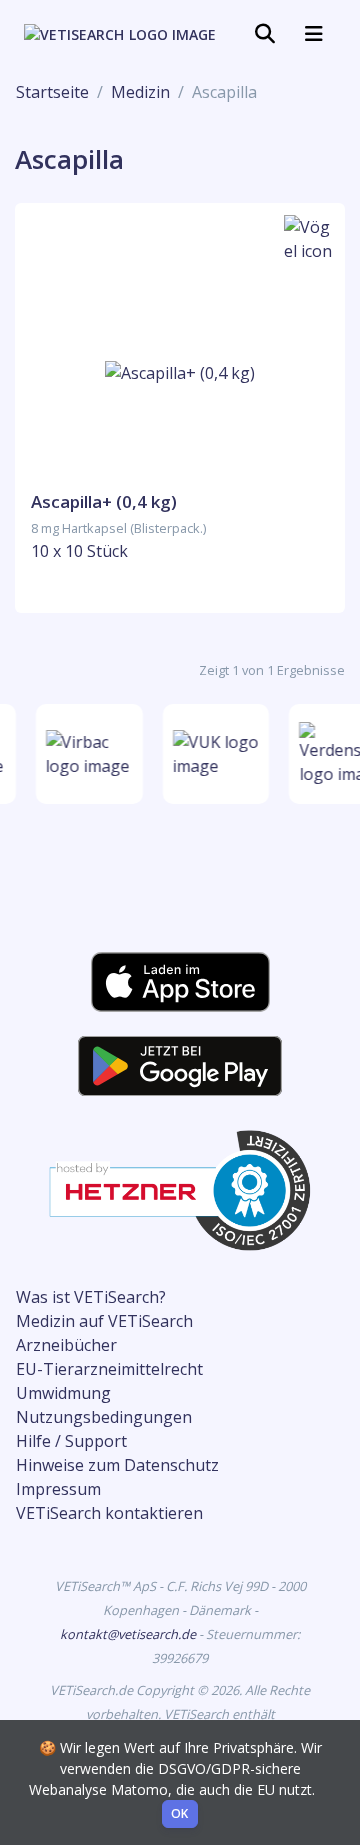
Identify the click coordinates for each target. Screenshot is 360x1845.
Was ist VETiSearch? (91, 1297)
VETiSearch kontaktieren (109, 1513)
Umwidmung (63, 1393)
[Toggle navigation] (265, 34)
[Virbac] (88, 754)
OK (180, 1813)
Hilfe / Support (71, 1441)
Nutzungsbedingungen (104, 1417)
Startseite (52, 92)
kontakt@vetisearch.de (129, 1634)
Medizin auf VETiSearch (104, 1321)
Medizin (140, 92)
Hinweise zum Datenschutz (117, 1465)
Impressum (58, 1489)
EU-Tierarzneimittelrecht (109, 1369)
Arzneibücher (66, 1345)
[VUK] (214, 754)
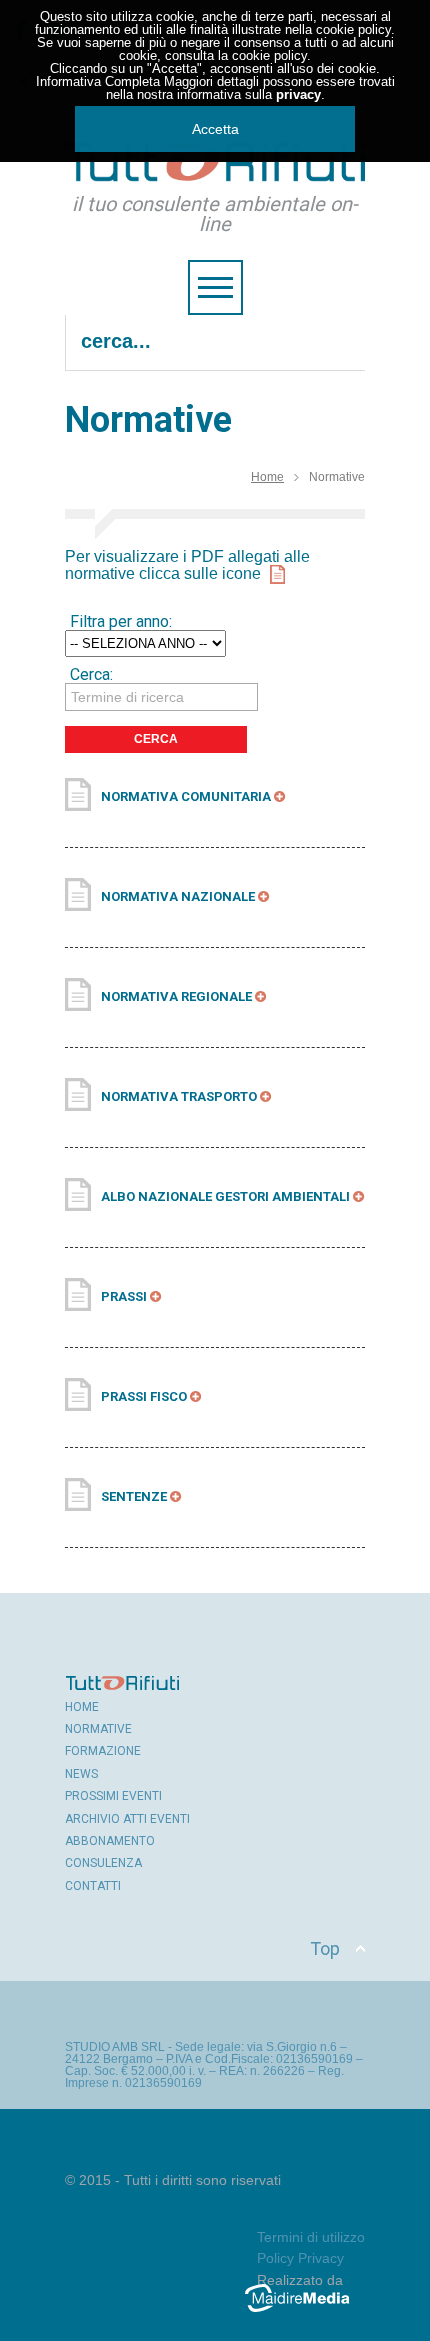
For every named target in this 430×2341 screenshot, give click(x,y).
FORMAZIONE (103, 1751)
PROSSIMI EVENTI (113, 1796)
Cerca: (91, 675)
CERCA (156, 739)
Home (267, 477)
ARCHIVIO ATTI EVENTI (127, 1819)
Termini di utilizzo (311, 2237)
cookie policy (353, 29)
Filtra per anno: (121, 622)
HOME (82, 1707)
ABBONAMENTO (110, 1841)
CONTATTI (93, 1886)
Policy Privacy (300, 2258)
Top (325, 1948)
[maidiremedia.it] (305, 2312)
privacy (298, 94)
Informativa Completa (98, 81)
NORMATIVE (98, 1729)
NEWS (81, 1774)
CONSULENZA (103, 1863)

:::::

The listing must be repeated word for word, and none of its pictures may appear in the copy.

Identify the click coordinates for each target. Screenshot is 360x1845.
Was ist VETiSearch? (91, 1297)
VETiSearch kontaktieren (109, 1513)
Umwidmung (63, 1393)
[Toggle navigation] (265, 34)
[Virbac] (88, 754)
OK (180, 1813)
Hilfe / Support (71, 1441)
Nutzungsbedingungen (104, 1417)
Startseite (52, 92)
kontakt@vetisearch.de (129, 1634)
Medizin auf VETiSearch (104, 1321)
Medizin (140, 92)
Hinweise zum Datenschutz (117, 1465)
Impressum (58, 1489)
EU-Tierarzneimittelrecht (109, 1369)
Arzneibücher (66, 1345)
[VUK] (214, 754)
For every named target in this 430×2341 screenshot, give click(x,y).
FORMAZIONE (103, 1751)
PROSSIMI EVENTI (113, 1796)
Cerca: (91, 675)
CERCA (156, 739)
Home (267, 477)
ARCHIVIO ATTI EVENTI (127, 1819)
Termini di utilizzo (311, 2237)
cookie policy (353, 29)
Filtra per anno: (121, 622)
HOME (82, 1707)
ABBONAMENTO (110, 1841)
CONTATTI (93, 1886)
Policy Privacy (300, 2258)
Top (325, 1948)
[maidiremedia.it] (305, 2312)
privacy (298, 94)
Informativa Completa (98, 81)
NORMATIVE (98, 1729)
NEWS (81, 1774)
CONSULENZA (103, 1863)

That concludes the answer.